──────── SOURCE TEXT
The transcriptomic signature: an avenue for personalized monitoring of kidney transplant patients

Some of the main objectives of the KTD-innov project are to improve the graft rejection follow-up processes in order to perfect kidney transplantation and consequently promote patient comfort. This is why researchers are now aiming to find new reliable biomarkers to predict transplant rejection. The analysis of the transcriptomic signature appears to be a promising avenue for a personalized monitoring of kidney transplant patients. The focus is on this technique developed within the project.

The importance of biomarkers in monitoring kidney transplant patients

After a kidney transplant, personalized monitoring of post-transplant patients is a major challenge. It ensures that the graft substantially fulfils its biological functions for each patient while detecting possible signs of graft rejection, a decrease in efficiency of the kidney functions or the appearance of diseases.

At each follow-up consultation after the transplant, urine and blood tests are carried out, enabling the main biomarkers to be monitored, such as creatinine or proteinuria among others. As a protocol or in the event of an anomaly detected in a patient, tissue samples by biopsies are made in addition to conducting further analyses.

​In order to make precise diagnoses that would enable, in the event of a problem, the establishment of a more personalized and earlier therapeutic monitoring, research is now focusing on the expression of genes in biopsy samples.  In France, a consortium of experts from the KTD-innov project* has set up a technological platform that analyzes transcriptomic signatures from kidney biopsy samples. 

This team, led by professors Jean-Paul Duong Van Huyen and Alexandre Loupy, has been brought together around the necessary expertise for the proper implementation of such a platform. Blaise Robin, in management of the platform, is an engineer in molecular pathology. He works closely with Carmen Lefaucheur, professor of nephrology, Jessy Dagobert, engineer, Marion Rabant, nephropathologist, Daniel Yoo and Clément Coudereau, bioinformaticians, Maud Racapé, project manager, and many other collaborators.
────────────────
──────── GIVEN DATA
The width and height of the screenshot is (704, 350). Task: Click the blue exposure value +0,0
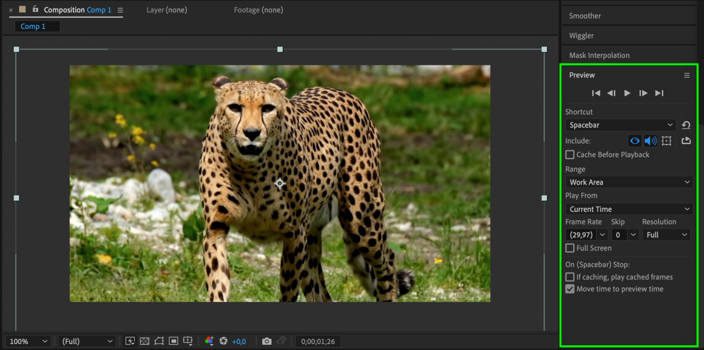pyautogui.click(x=239, y=341)
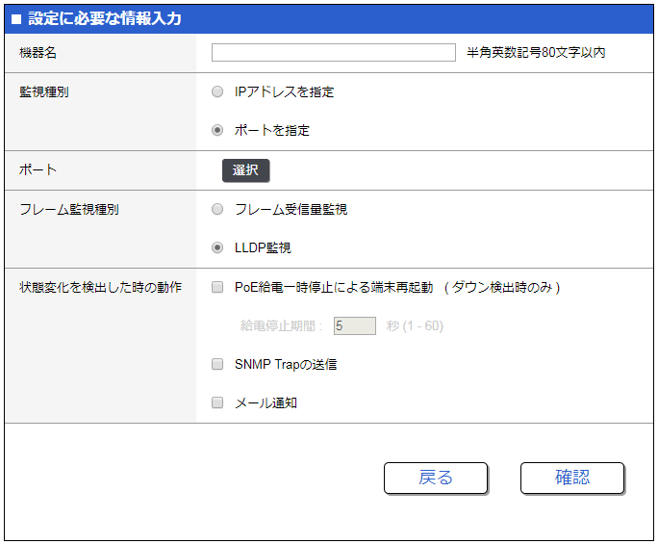Click the white square icon in header

[x=15, y=19]
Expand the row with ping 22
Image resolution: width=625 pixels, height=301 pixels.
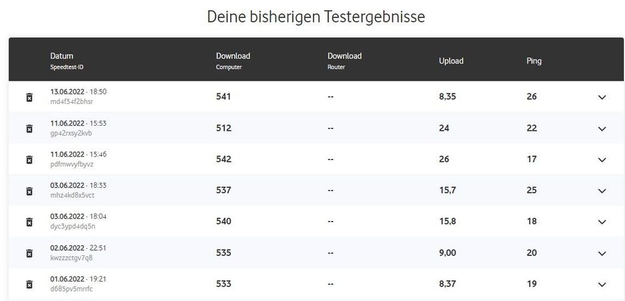click(602, 128)
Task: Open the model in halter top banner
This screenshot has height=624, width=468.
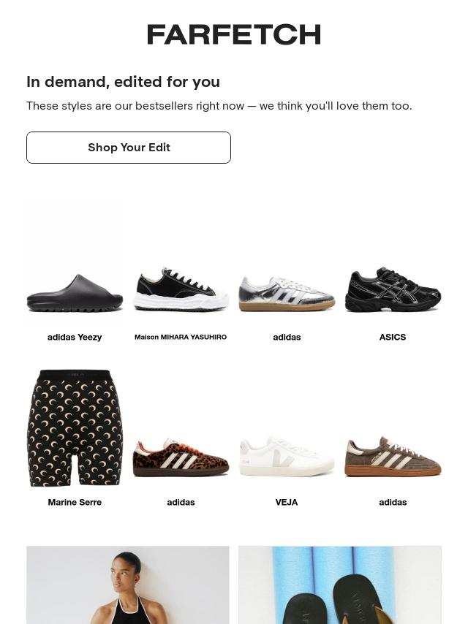Action: 128,585
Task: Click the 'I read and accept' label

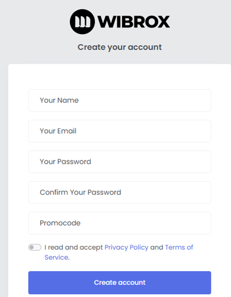Action: [x=74, y=247]
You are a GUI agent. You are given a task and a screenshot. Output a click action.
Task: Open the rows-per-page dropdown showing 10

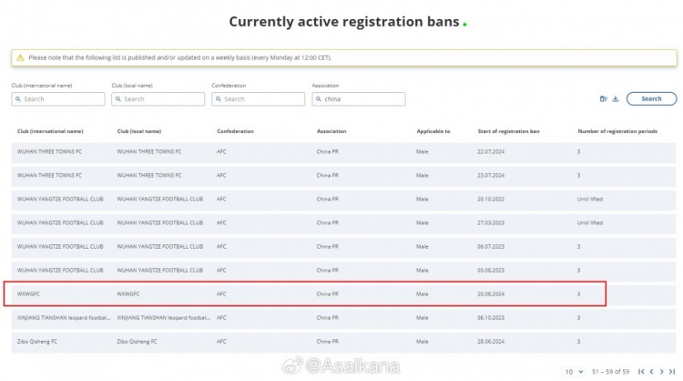574,372
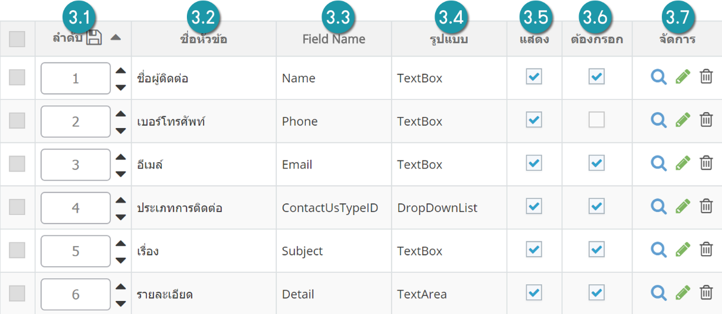
Task: Click order number input for row 4
Action: [76, 208]
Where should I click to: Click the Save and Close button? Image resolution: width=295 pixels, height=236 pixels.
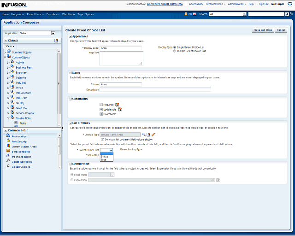pyautogui.click(x=263, y=30)
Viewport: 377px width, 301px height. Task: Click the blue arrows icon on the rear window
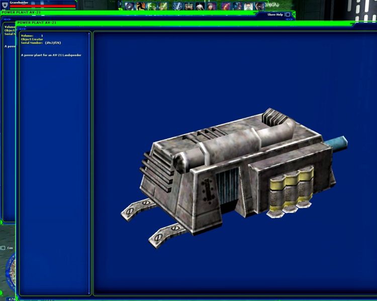click(x=7, y=19)
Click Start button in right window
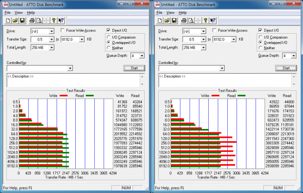Viewport: 303px width, 193px height. (x=286, y=68)
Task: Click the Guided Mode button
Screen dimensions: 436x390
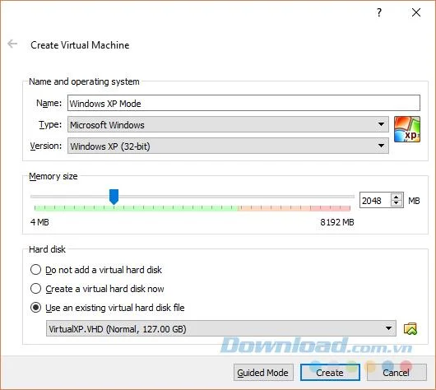Action: (x=263, y=373)
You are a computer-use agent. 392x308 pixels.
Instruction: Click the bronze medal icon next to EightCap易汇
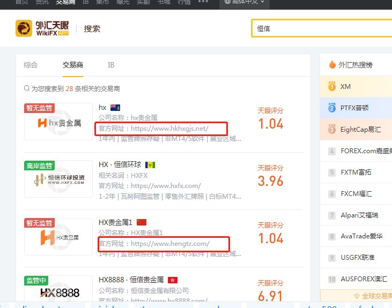pyautogui.click(x=332, y=129)
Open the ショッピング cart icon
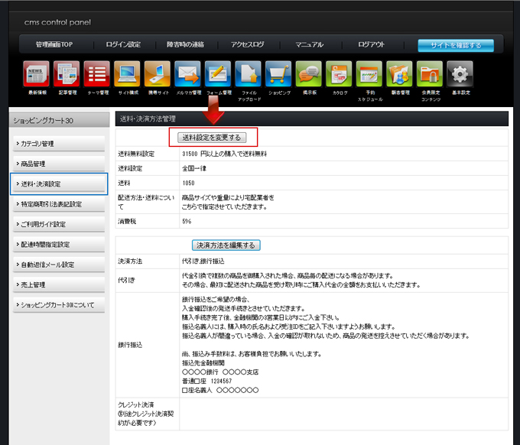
────────────────
▶ [PROBLEM DESCRIPTION] Translate this sentence from the text on kidney transplant monitoring into Spanish: "After a kidney transplant, personalized monitoring of post-transplant patients is a major challenge."

▶ [ANSWER SPACE] Después de un trasplante de riñón, el seguimiento personalizado de los pacientes postrasplante es un reto importante.